Everything was perfect. Nothing was out of place. I was ready to make my move.
I slowly made my way towards you. I hit enter.
And then I was face to face with you. The Duke 2021 Parents Facebook group. In all your glory.
I decided it was time. I hit you with that “request to join.”
And just like that, I was in. I was apart of your inner circle. I made my way around, got familiar with your squad, with the cast of characters in your life. Mostly angry moms and dads confused about meal plans and underage alcohol use.
I was starting to get used to my routine with you. I checked in with you in the morning, after I got out of class in the afternoon, and before I went to work, and then once more before I went to bed. It is safe to say I was enjoying my time with you. Our relationship was getting strong by the day.

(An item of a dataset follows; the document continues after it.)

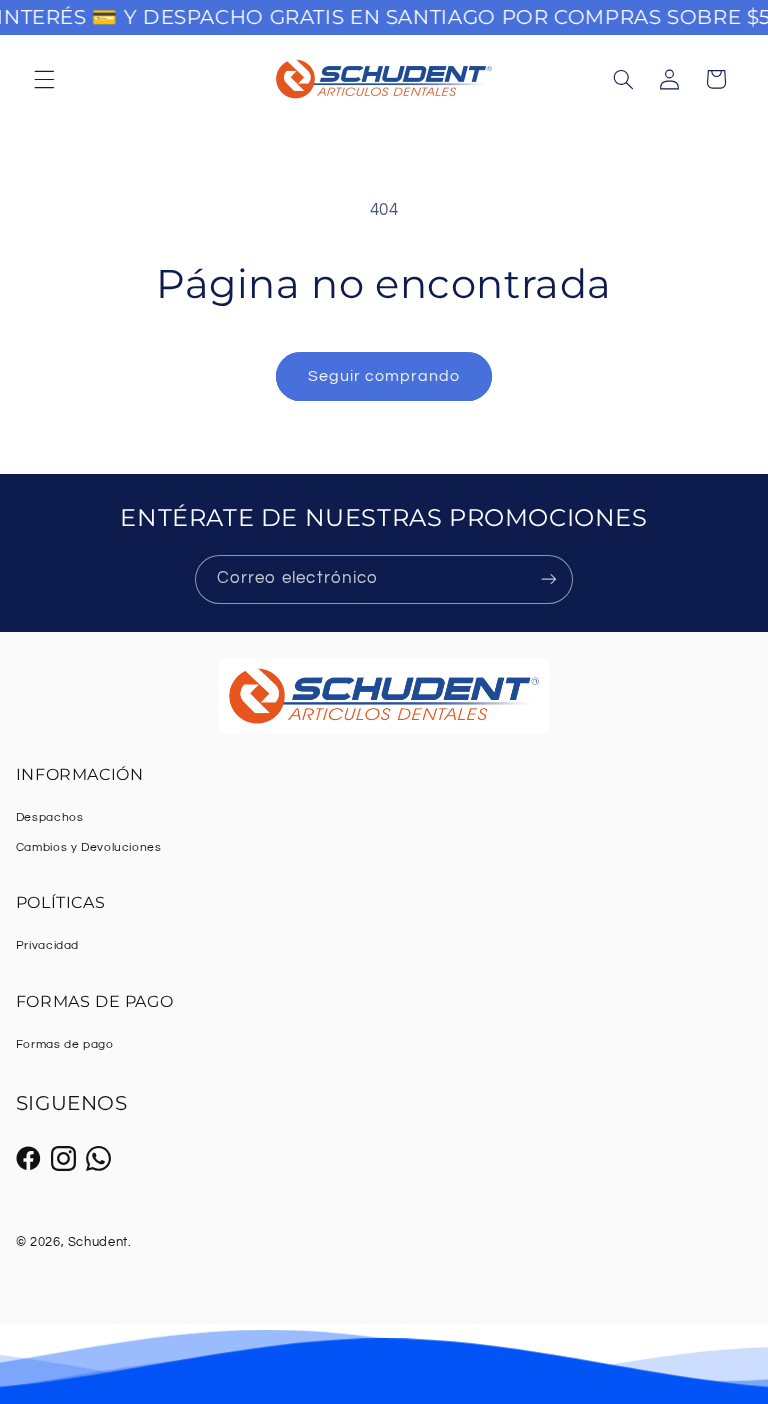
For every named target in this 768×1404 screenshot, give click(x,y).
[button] (44, 79)
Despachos (50, 817)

And then, you ended things.
I don’t know when I noticed you were no longer there. I felt that things were going quiet but thought maybe it was because you weren’t being as active as usual. Perhaps it was something I –did — was I do overeager? Was it obvious that I was hanging on your every word?
I felt lost and hopeless. A flat out rejection would have been better. Because at least it was a rejection based on my simple appearance — the carefully designed profile that was my new persona. But getting rejected after you got to know me, er, got to know Mickey. I thought what we had was special.
I miss you so much already. I have nothing to look forward to anymore…..
So I guess that means I need to start from scratch.
This time, as Tim Hardbach.
Hello again, Duke University Class of 2021 Parents and Families.